Detailed results will be presented during a poster session at the
European Society for Medical Oncology Congress (ESMO 2014) in Madrid,
Spain, September 26-30 (Abstract #5072).
In this randomized, double-blind, placebo-controlled Phase 2 trial, 236
patients with advanced pancreatic cancer received intravenous
gemcitabine plus either intravenous simtuzumab (200 mg, n=76; 700 mg,
n=79) or placebo (n=81) in cycles of 28 days. Median PFS for the
simtuzumab 200 mg, simtuzumab 700 mg and placebo groups was 3.5 months,
3.7 months and 3.7 months, respectively. The difference in PFS between
the simtuzumab and placebo arms was not statistically significant.

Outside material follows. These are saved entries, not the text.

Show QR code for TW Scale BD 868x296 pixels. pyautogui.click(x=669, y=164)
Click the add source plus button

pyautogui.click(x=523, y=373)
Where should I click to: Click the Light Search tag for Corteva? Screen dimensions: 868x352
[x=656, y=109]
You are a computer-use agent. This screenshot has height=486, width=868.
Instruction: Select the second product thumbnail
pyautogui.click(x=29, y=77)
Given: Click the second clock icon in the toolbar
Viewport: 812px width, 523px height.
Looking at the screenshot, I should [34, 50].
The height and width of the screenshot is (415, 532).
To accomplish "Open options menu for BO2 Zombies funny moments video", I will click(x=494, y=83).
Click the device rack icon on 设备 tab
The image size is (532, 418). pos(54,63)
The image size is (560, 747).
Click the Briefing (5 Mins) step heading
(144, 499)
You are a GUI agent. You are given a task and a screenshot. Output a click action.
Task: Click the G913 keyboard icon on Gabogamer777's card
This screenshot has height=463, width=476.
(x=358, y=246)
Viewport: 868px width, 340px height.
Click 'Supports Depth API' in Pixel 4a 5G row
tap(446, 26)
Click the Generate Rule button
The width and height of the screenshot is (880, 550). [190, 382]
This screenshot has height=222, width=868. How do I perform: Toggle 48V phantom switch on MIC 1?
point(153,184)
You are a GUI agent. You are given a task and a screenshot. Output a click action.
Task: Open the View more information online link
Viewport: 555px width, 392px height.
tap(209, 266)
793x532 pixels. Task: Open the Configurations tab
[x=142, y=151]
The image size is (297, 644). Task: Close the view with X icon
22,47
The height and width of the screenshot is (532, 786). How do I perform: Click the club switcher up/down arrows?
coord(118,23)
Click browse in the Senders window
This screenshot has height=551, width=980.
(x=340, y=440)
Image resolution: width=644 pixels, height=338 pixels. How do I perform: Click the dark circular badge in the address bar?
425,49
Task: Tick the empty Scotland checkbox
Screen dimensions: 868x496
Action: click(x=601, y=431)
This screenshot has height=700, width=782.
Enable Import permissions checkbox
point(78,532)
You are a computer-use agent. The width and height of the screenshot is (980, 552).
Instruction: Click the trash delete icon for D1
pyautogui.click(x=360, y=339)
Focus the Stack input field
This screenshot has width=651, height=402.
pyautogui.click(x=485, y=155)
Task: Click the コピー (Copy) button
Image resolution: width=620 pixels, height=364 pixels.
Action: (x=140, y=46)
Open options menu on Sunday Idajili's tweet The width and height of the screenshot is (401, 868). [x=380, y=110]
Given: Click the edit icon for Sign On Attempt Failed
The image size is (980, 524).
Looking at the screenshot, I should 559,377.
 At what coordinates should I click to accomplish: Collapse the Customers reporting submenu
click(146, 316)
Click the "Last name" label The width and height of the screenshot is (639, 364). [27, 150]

Expected gemcitabine-related toxicities included anemia,
thrombocytopenia, neutropenia and nausea. There was no difference in
adverse events between patients taking simtuzumab versus placebo.
“Although simtuzumab did not provide clinical benefit in
difficult-to-treat advanced pancreatic cancer patients in this study, we
continue to explore simtuzumab in other areas of unmet medical need,
with ongoing clinical trials in colorectal cancer, myelofibrosis and
serious fibrotic lung and liver diseases,” said Norbert Bischofberger,
PhD, Gilead’s Executive Vice President of Research and Development and
Chief Scientific Officer.
Simtuzumab is an investigational monoclonal antibody that is highly
selective for LOXL2, an enzyme that modifies the extracellular matrix by
promoting the cross-linking of collagen fibers. LOXL2 is thought to play
an important role in tumor progression and metastasis and in the
development of fibrotic diseases. Simtuzumab is being evaluated in
several ongoing Phase 2 trials, including in combination with FOLFIRI
for advanced colorectal cancer, in combination with ruxolitinib for
myelofibrosis, as monotherapy for idiopathic pulmonary fibrosis,
a rare lung disease, and for liver fibrosis caused by non-alcoholic
steatohepatitis (NASH) and primary sclerosing cholangitis (PSC).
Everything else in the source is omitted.